▶ **Data section**

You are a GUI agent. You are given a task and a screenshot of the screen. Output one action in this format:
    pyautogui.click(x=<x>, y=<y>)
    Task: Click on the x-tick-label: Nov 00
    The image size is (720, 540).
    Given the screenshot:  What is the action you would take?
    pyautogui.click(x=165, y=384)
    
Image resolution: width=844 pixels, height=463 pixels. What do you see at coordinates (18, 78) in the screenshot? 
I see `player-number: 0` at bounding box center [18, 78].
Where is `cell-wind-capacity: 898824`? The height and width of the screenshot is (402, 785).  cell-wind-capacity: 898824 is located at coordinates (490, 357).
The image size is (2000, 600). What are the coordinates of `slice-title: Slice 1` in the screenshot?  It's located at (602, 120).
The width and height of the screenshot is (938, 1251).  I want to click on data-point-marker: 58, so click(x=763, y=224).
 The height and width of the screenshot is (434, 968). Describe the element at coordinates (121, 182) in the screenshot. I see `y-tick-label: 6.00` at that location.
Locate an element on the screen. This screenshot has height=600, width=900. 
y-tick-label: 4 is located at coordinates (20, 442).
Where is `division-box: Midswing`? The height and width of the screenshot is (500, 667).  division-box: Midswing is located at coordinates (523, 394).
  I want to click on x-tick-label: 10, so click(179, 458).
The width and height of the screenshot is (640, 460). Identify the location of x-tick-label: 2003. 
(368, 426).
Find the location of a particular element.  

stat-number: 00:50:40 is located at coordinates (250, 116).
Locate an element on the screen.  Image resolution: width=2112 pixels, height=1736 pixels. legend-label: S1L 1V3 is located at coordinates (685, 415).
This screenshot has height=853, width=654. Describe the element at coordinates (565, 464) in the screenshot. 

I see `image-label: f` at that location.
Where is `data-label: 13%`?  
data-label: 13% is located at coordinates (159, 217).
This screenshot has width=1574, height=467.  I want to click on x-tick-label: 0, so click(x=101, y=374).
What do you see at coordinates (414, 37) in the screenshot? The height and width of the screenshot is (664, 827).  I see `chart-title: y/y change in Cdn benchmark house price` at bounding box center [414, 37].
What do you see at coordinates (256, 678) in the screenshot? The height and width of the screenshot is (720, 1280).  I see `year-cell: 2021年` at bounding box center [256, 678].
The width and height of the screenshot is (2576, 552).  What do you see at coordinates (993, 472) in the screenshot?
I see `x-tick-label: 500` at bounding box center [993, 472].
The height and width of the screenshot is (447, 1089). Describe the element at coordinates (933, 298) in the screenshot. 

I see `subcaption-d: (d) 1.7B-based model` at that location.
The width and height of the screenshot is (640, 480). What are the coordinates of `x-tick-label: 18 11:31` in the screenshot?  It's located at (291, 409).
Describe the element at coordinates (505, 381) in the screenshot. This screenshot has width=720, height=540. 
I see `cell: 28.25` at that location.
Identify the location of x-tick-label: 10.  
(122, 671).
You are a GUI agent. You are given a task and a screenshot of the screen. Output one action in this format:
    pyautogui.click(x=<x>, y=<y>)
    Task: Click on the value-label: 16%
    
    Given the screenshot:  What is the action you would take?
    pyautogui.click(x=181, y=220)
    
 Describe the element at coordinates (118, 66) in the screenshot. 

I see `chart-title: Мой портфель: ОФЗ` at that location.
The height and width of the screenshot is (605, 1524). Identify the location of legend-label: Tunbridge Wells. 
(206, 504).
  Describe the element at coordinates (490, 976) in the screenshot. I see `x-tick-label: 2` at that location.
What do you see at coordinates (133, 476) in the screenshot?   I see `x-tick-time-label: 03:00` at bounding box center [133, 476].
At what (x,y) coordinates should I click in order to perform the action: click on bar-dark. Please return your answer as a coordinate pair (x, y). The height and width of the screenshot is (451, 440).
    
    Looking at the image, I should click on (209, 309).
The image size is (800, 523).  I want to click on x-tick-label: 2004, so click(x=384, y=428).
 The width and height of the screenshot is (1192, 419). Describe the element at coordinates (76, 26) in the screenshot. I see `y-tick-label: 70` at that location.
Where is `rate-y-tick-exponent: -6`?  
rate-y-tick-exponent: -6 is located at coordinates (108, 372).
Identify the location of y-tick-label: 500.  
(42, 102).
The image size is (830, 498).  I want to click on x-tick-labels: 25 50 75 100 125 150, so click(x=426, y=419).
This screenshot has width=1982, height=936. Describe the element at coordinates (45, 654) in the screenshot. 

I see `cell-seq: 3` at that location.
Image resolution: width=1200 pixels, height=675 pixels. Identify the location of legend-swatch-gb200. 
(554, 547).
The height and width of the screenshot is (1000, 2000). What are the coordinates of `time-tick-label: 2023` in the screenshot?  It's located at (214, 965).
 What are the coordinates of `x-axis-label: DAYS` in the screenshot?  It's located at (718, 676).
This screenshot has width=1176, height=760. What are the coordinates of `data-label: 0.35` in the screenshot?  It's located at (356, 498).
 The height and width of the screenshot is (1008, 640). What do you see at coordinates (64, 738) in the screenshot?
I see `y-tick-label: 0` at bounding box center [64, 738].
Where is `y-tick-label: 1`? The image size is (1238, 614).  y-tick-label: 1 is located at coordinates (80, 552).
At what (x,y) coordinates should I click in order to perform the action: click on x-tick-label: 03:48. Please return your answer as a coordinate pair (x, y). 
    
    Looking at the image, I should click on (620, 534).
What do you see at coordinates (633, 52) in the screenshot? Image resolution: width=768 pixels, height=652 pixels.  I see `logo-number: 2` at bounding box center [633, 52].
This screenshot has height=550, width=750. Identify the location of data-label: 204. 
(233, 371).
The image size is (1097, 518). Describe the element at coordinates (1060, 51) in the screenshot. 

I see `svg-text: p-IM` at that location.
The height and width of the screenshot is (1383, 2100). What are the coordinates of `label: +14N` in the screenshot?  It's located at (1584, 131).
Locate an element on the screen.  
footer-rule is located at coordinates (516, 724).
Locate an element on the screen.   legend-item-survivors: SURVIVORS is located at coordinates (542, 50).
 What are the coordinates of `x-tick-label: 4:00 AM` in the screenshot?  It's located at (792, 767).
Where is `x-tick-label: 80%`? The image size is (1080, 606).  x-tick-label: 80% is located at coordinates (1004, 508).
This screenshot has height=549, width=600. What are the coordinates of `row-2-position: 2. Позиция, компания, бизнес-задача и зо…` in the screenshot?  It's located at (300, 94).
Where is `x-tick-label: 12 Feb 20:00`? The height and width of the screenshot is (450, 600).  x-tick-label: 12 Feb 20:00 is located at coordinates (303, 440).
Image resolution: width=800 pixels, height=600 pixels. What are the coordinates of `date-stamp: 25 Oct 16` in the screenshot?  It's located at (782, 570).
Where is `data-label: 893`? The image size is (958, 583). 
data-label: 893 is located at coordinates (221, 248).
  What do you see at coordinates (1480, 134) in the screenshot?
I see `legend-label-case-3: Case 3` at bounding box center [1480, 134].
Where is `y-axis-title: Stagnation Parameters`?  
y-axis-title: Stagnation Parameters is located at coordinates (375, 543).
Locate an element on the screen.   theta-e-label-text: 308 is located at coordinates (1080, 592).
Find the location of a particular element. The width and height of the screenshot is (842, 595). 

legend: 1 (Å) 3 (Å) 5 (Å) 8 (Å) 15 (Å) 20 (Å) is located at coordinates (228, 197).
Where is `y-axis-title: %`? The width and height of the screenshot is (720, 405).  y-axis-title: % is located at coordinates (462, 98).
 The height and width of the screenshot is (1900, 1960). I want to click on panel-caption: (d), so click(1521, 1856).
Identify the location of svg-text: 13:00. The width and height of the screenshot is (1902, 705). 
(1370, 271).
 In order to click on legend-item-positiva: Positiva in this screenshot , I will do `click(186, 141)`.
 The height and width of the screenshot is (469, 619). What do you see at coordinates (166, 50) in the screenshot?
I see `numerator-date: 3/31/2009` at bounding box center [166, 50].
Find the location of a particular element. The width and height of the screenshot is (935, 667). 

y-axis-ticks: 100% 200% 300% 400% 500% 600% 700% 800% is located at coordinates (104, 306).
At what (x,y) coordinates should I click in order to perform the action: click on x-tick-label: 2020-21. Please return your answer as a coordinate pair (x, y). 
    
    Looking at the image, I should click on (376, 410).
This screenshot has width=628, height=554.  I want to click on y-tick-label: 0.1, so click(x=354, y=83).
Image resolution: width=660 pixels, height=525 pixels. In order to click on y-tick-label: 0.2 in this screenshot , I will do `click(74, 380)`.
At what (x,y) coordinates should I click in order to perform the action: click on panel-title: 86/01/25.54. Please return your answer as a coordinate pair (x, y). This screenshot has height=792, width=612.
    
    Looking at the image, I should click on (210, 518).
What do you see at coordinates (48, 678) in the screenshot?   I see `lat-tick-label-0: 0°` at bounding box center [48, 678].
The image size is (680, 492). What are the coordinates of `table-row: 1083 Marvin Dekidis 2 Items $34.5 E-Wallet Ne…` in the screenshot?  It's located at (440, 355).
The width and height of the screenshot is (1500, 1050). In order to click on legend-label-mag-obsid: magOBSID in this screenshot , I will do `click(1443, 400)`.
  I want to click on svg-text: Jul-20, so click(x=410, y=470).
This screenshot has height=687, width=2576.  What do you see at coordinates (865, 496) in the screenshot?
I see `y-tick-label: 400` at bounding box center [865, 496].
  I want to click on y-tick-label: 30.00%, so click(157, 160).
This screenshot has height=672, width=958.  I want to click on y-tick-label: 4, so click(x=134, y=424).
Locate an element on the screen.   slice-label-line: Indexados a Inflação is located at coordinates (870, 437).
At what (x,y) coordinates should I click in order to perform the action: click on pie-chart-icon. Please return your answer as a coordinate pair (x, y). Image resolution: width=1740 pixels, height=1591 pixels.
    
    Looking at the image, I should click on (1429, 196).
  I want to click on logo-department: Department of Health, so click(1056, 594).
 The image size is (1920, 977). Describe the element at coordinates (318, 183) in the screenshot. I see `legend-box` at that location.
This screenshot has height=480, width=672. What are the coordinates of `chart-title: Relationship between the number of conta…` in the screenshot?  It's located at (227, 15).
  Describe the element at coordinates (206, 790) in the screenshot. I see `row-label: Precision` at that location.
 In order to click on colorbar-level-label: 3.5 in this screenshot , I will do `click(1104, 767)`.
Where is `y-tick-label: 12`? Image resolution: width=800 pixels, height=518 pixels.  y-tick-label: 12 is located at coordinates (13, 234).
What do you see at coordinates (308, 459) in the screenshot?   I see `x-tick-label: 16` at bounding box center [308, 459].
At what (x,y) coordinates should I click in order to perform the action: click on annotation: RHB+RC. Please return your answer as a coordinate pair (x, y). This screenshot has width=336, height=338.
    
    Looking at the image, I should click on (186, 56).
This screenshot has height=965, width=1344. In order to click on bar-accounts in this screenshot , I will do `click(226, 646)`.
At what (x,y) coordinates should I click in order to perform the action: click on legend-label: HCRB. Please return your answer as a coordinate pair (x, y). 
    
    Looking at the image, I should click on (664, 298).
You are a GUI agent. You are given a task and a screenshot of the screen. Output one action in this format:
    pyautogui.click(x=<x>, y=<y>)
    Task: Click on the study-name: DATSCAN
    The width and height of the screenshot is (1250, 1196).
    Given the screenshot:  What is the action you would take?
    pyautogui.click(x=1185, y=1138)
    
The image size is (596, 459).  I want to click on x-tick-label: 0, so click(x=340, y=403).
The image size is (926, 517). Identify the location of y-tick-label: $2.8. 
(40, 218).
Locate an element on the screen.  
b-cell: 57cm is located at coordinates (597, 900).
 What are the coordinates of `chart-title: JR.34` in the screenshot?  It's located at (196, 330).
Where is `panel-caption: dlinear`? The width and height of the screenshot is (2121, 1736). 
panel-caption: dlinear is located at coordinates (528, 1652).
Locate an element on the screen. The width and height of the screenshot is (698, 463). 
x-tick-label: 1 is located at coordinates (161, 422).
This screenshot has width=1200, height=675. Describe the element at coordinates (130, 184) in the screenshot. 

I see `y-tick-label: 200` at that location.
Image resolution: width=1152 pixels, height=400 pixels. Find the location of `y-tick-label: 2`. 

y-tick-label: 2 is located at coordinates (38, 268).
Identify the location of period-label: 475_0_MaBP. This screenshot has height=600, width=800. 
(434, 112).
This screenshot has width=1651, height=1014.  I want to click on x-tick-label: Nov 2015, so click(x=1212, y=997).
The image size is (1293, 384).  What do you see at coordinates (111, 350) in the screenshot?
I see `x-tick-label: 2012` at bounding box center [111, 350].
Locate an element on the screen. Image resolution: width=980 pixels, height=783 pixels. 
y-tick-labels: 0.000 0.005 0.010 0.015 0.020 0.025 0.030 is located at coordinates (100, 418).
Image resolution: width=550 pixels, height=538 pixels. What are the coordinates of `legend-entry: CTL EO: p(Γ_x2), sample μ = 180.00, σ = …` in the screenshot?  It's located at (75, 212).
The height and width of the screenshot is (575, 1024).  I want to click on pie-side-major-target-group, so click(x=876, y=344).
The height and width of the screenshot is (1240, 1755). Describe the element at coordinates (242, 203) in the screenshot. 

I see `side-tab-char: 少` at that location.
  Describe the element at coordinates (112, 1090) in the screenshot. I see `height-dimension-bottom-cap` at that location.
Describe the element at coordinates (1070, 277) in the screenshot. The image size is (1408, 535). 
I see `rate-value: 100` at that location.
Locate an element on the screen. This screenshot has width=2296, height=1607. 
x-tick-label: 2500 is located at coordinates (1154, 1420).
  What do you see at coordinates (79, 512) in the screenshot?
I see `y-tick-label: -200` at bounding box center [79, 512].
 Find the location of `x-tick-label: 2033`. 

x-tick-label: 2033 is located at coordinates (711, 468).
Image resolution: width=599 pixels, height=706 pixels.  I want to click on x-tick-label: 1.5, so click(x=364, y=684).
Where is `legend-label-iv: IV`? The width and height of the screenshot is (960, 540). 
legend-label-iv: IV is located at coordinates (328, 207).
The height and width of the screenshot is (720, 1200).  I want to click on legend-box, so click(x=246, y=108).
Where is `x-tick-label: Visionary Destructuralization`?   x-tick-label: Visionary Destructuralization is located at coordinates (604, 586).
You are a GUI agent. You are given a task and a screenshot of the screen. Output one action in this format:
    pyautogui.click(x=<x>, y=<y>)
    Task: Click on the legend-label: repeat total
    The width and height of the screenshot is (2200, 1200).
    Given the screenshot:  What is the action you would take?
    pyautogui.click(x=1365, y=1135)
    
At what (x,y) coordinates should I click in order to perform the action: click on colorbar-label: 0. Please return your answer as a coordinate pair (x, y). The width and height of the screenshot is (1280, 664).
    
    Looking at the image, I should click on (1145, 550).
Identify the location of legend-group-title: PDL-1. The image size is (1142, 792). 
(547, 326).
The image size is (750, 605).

▶ **Task requirements**
Return the lines of the material exactly, from the line with "Identify the location of svg-text: 13:00." up to and including the line with "center [166, 50].".

▶ **Written response**
Identify the location of svg-text: 13:00. The width and height of the screenshot is (1902, 705). 
(1370, 271).
 In order to click on legend-item-positiva: Positiva in this screenshot , I will do `click(186, 141)`.
 The height and width of the screenshot is (469, 619). What do you see at coordinates (166, 50) in the screenshot?
I see `numerator-date: 3/31/2009` at bounding box center [166, 50].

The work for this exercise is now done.